§ Task brief
Take every line from the entries below that includes the word "public" and copy it.

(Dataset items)

━━━━━━━━━━

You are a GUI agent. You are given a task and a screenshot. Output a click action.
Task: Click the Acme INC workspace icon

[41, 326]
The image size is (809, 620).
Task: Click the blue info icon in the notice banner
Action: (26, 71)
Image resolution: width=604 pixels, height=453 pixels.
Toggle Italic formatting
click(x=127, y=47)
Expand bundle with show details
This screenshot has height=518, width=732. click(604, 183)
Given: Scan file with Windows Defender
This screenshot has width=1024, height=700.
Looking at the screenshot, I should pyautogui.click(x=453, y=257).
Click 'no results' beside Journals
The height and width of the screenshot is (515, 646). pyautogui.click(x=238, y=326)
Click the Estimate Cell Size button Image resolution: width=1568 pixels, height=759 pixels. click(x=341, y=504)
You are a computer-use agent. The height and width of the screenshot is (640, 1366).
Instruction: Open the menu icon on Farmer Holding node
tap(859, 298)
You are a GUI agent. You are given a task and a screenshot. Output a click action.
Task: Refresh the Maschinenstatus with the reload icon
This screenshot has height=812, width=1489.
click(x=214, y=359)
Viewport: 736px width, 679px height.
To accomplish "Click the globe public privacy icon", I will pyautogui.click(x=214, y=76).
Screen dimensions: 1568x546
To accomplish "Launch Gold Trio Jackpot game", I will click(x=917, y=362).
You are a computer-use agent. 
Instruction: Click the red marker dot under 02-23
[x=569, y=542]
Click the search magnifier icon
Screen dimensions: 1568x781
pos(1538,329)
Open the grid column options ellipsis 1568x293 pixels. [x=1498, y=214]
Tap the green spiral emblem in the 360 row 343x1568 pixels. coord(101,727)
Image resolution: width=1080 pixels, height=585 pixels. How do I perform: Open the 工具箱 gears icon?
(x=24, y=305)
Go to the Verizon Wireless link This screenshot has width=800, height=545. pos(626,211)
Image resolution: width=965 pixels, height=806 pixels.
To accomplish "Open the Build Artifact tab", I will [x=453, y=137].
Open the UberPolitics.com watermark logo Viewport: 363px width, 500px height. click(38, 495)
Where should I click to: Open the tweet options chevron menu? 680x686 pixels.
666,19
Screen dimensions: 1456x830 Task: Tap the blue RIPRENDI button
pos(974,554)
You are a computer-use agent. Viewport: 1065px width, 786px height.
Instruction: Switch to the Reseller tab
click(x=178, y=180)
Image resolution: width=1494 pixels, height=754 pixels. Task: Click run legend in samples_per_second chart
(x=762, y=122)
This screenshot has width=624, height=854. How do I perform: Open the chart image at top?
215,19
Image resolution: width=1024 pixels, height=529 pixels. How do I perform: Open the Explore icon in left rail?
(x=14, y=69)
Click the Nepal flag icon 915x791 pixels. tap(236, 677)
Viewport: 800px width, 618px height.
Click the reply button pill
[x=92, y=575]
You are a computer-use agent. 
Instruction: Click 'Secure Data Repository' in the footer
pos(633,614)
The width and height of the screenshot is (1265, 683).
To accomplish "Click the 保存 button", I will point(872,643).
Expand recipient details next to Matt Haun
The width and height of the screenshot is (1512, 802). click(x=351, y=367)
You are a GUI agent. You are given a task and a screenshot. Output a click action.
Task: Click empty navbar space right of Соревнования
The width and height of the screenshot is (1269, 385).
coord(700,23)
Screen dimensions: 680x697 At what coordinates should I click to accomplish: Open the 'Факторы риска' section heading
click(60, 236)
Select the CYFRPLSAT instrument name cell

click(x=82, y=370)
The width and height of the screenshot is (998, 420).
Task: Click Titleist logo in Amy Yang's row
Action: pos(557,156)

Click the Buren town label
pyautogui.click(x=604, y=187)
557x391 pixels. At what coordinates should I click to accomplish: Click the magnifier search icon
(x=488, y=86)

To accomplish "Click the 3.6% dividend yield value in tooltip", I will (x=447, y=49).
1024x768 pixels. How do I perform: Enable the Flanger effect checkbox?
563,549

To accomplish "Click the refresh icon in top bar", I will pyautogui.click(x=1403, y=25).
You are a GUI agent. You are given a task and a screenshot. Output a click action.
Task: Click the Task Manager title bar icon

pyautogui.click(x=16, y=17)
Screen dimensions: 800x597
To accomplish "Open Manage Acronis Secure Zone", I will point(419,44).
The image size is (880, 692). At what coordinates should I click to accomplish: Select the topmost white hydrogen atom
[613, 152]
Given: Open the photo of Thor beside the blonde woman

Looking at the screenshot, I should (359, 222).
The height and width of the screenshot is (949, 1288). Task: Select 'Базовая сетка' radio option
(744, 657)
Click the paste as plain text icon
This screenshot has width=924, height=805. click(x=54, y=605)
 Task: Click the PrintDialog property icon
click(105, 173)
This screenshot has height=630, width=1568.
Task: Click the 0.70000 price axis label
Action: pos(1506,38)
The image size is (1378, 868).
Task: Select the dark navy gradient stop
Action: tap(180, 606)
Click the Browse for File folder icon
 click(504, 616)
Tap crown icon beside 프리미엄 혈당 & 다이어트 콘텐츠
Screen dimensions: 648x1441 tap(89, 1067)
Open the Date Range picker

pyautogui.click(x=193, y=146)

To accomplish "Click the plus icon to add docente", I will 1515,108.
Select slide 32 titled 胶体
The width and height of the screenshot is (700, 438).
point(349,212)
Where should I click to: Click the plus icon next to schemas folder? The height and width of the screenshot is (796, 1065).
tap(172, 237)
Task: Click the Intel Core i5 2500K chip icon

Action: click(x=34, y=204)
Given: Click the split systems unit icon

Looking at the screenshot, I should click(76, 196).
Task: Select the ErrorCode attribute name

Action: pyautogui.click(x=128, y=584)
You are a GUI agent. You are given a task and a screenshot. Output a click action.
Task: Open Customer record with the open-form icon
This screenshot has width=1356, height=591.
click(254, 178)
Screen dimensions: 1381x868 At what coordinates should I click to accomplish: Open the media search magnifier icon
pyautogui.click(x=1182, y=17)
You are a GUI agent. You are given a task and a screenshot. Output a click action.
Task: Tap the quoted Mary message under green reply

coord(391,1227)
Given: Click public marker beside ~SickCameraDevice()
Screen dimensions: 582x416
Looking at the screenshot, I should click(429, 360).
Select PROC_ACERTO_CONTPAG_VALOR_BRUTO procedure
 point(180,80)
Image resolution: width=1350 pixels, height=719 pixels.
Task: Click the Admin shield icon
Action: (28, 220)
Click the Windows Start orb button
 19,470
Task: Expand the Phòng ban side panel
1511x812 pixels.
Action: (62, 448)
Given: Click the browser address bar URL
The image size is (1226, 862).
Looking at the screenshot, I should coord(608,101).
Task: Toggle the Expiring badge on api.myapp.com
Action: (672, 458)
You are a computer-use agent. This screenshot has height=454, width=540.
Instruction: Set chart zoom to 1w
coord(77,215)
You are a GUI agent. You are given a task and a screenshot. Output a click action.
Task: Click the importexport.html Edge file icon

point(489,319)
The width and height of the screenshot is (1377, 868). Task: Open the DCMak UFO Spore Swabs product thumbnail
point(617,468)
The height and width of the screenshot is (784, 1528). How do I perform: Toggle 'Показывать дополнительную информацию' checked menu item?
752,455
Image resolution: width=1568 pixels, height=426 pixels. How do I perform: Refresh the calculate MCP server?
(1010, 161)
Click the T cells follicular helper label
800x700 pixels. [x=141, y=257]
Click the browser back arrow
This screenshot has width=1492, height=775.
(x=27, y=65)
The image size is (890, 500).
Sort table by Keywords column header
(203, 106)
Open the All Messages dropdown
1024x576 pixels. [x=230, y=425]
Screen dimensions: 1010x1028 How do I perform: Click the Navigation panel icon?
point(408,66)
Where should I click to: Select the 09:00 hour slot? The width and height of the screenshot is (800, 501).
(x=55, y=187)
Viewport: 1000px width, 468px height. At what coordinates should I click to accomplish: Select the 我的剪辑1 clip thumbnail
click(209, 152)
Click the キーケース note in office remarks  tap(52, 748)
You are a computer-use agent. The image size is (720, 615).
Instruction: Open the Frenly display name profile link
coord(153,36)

━━━━━━━━━━

§ Answer space
To accomplish "Click the globe public privacy icon", I will pyautogui.click(x=214, y=76).
Given: Click public marker beside ~SickCameraDevice()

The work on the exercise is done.